Um homem de grandes artes tinha na sua
companhia um sobrinho, que lhe guardava a casa quando ele saía. De uma vez
deu-lhe duas chaves, e disse:
— Estas chaves são daquelas duas portas; não
mas abras por coisa nenhuma do mundo, senão morres.
O rapaz assim que se viu só, não se lembrou
mais da ameaça e abriu uma das portas. Apenas viu um campo escuro e um lobo que
vinha correndo para arremeter com ele. Fechou a porta a toda a pressa, passado
de medo. Daí a pouco chegou o Mago:
— Desgraçado! para que me abriste aquela
porta, tendo-te avisado que perderias a vida?
O rapaz tais choros fez que o Mago lhe
perdoou. De outra vez saiu o tio, e fez-lhe a mesma recomendação. Não ia muito
longe, quando o sobrinho deu volta à chave da outra porta, e apenas viu uma
campina com um cavalo branco a pastar. Nisto lembrou-se da ameaça do tio, e já
o sentiu subir pela escada, e começou a gritar.
— Ai que agora é que estou perdido!
O cavalo branco falou-lhe:
— Apanha desse chão um ramo, uma pedra e um
punhado de areia, e monta já quanto antes em mim.
Palavras não eram ditas, o Mago abria a porta
da casa; o rapaz salta para cima do cavalo branco e grita:
— Foge, que aí chega meu tio para me matar.

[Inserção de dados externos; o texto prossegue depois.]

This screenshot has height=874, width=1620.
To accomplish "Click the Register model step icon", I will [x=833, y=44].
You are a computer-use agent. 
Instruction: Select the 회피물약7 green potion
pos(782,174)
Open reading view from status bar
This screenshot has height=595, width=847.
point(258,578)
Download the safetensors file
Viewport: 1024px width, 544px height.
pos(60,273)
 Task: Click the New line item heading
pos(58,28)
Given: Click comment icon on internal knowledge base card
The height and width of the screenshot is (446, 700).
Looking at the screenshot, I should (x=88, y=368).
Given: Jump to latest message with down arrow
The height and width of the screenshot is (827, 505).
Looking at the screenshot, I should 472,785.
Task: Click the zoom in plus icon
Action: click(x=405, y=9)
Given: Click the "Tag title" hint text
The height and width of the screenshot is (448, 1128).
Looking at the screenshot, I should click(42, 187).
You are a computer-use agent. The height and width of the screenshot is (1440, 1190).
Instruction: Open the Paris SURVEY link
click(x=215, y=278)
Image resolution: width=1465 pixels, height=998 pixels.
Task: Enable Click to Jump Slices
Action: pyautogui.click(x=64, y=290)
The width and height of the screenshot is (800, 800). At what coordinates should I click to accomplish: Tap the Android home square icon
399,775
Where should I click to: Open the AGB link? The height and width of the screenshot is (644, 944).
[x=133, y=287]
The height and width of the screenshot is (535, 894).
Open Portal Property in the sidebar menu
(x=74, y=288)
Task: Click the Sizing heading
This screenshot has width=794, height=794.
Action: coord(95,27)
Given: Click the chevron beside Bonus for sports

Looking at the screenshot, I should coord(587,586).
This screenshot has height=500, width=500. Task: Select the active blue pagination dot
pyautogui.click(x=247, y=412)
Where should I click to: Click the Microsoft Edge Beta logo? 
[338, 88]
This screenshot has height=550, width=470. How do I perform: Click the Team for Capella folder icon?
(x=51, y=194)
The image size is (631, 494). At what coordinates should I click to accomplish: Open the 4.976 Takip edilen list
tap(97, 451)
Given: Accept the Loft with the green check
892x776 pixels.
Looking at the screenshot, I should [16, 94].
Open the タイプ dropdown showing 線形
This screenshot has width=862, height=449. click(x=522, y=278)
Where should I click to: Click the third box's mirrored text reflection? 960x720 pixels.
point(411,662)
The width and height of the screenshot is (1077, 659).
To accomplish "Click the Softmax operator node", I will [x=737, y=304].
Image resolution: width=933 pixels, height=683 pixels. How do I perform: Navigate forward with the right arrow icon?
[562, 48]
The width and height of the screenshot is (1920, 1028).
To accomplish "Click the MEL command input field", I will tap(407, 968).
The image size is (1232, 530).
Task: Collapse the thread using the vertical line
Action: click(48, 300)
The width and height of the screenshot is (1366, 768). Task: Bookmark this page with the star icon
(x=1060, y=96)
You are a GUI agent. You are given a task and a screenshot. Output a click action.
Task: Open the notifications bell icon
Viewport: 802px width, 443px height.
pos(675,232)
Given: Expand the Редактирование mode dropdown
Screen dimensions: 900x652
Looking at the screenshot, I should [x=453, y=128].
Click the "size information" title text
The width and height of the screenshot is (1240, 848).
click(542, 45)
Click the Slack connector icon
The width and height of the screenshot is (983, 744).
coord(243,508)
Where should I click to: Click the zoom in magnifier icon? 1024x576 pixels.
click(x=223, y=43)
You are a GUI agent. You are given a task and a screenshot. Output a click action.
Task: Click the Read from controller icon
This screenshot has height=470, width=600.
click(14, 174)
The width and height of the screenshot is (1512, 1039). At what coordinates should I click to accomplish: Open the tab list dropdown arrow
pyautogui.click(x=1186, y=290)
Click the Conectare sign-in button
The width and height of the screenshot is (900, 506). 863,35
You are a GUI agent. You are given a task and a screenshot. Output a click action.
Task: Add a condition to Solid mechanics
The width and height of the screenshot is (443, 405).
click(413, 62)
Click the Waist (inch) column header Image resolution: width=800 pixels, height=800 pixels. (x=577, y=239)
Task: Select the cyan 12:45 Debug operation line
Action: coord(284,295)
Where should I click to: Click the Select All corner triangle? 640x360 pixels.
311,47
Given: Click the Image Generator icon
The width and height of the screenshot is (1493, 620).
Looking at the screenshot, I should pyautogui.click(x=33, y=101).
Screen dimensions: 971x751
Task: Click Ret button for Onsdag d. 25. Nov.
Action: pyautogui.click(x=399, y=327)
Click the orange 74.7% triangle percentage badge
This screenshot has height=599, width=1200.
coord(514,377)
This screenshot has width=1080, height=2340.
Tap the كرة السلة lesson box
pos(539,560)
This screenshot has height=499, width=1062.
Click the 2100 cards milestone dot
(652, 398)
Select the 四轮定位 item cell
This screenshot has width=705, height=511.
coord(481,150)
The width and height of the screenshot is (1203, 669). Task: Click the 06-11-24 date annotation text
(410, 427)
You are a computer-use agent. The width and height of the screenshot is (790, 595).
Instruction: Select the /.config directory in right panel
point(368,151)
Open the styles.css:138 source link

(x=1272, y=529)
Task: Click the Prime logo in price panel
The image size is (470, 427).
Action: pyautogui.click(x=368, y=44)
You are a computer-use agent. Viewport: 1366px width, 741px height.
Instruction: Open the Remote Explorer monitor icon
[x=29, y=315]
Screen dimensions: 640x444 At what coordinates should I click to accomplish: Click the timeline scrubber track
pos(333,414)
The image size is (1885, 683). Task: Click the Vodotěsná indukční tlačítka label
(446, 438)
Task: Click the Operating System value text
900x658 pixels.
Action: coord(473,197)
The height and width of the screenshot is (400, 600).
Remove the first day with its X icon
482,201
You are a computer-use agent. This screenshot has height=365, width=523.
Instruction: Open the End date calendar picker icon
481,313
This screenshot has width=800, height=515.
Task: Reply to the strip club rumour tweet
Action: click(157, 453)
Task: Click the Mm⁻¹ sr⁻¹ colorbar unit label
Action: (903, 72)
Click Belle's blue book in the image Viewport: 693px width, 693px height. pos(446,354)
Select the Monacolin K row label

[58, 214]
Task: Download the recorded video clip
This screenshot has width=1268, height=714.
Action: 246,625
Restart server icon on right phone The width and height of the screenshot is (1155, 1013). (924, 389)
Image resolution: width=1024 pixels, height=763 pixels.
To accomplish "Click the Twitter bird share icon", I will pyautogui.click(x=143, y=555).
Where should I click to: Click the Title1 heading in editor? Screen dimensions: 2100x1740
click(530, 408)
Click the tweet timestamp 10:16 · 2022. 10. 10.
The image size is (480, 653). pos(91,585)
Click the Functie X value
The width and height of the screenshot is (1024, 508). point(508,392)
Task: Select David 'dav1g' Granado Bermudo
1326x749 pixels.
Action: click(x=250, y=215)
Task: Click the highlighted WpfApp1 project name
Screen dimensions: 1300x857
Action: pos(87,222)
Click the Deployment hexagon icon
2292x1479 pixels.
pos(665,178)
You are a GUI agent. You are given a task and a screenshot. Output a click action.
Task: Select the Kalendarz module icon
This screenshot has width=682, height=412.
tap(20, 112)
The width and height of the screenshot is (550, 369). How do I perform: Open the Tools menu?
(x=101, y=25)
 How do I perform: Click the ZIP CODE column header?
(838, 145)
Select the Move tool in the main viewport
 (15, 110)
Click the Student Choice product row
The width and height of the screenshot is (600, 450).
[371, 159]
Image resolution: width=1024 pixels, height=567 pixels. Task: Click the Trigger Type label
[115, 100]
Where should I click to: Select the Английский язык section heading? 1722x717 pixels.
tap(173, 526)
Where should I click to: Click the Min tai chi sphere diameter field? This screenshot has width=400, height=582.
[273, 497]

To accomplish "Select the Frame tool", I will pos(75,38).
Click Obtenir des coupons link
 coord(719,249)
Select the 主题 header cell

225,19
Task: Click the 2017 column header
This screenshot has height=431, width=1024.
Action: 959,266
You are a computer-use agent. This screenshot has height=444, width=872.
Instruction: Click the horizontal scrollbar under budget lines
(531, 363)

O cavalo branco correu pelos ares fora, mas
ia já muito longe, e o rapaz torna a gritar:
— Corre, que meu tio já me apanha para me
matar.
O cavalo branco correu mais, e quando o Mago
estava quase a apanhá-los, disse para o rapaz:
— Deita fora o ramo.
Fez-se logo ali uma floresta muito fechada, e
enquanto o Mago abria caminho por ela, puseram-se muito longe. Mas o rapaz
tornou outra vez a gritar:
— Corre, que já aí está meu tio que me vai
matar.
Disse o cavalo branco:
— Bota fora a pedra.
Logo ali se levantou uma grande serra cheia
de penedias, que o Mago teve de subir, enquanto eles avançavam caminho. Mais
adiante grita mais o rapaz:
— Corre, que meu tio agarra-nos.
— Pois atira ao vento o punhado de areia,
disse-lhe o cavalo branco.
Apareceu logo ali um mar sem fim, que o Mago
não pôde atravessar. Foram dar a uma terra onde se estavam fazendo muitos
prantos. O cavalo branco ali largou o rapaz, e disse-lhe que quando se visse em
grandes trabalhos que chamasse por ele, mas que nunca dissesse como viera ter ali.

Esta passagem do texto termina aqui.